[GIVEN PASSAGE]
········
Falls associated with toileting refer to the activities specific to navigating the physical environment to use the toilet, the physical act of elimination, the environment design of the bathroom, and staffing assistance. These activities are complex and interactive. This chapter introduces an organizational framework that aligns each activity as a contributing fall risk factor that will then be categorized to a specific type of fall.

2. Individualizing Patient’s Toileting Program

Universal approaches to patient toileting programs fail to address the unique toileting needs of each patient. Clinical practice standards require that rehabilitation nurses use clinical judgment to determine each patient’s specific toileting needs and schedule. Rehabilitation nurses will utilize their clinical expertise to maximize each patient’s functional ability to toilet and increase functional independence.

3. Essential Clinical Assessment for Safe Toileting Mobility Demonstration

Safe toileting mobility requires that rehabilitation nurses have the physical assessment skills to evaluate a patient’s ability to manage toileting. These physical assessment skills involve patient handling (i.e., transfers, ambulation, toileting) and activities of daily living tasks (i.e., clothing management, personal hygiene toileting, grooming) that must be assessed for individualized care planning. The rehabilitation nurse must consider each patient’s functional level of dependence/independence (independent, assisted, dependent), weight-bearing status, need for caregiver assistance, and additional fall risk factors (orthostasis, centrally acting medications, diuretics). Rehabilitation nurses will have the opportunity to refresh physical mobility assessment skills into practice as a means to individualize patient care approach and engage the patient/caregiver as a partner in care.
········
[DATA LISTING]

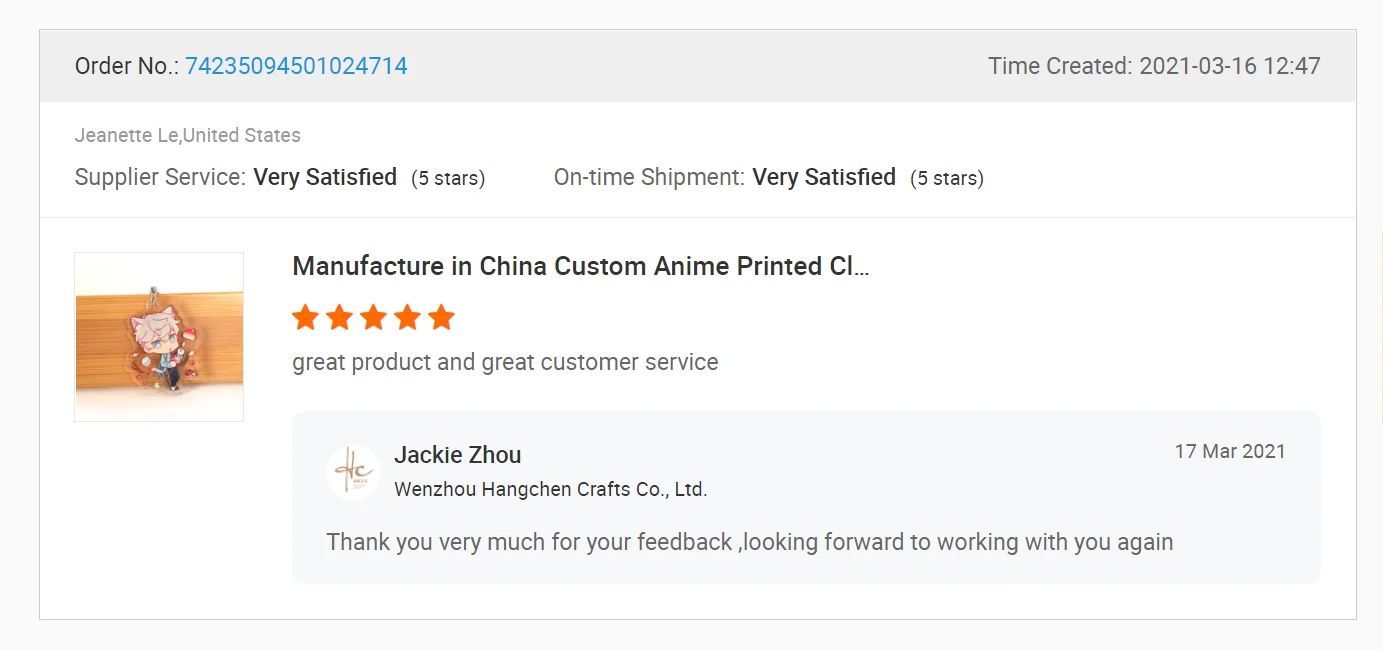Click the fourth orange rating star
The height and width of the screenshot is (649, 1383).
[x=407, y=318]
········
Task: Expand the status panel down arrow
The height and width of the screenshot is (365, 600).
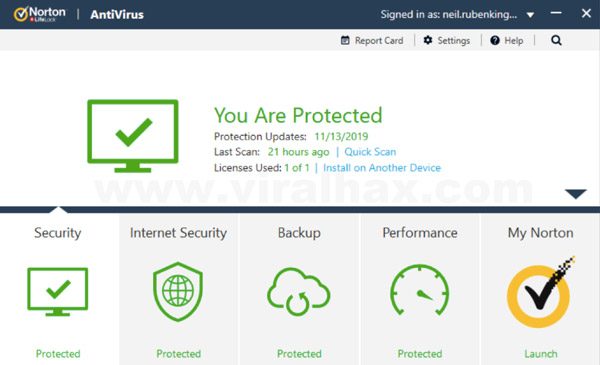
········
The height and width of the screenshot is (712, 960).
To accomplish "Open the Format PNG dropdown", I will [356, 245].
········
[WORK TO COMPLETE]
- 1) In the passage on toileting-related falls, which three levels of functional dependence or independence must the rehabilitation nurse consider?
- 2) Reproduce everything in the passage on toileting-related falls from "Universal approaches to" down to "increase functional independence.".

[ANSWERS BY ITEM NUMBER]
- 1) Independent, assisted, and dependent.

- 2)
Universal approaches to patient toileting programs fail to address the unique toileting needs of each patient. Clinical practice standards require that rehabilitation nurses use clinical judgment to determine each patient’s specific toileting needs and schedule. Rehabilitation nurses will utilize their clinical expertise to maximize each patient’s functional ability to toilet and increase functional independence.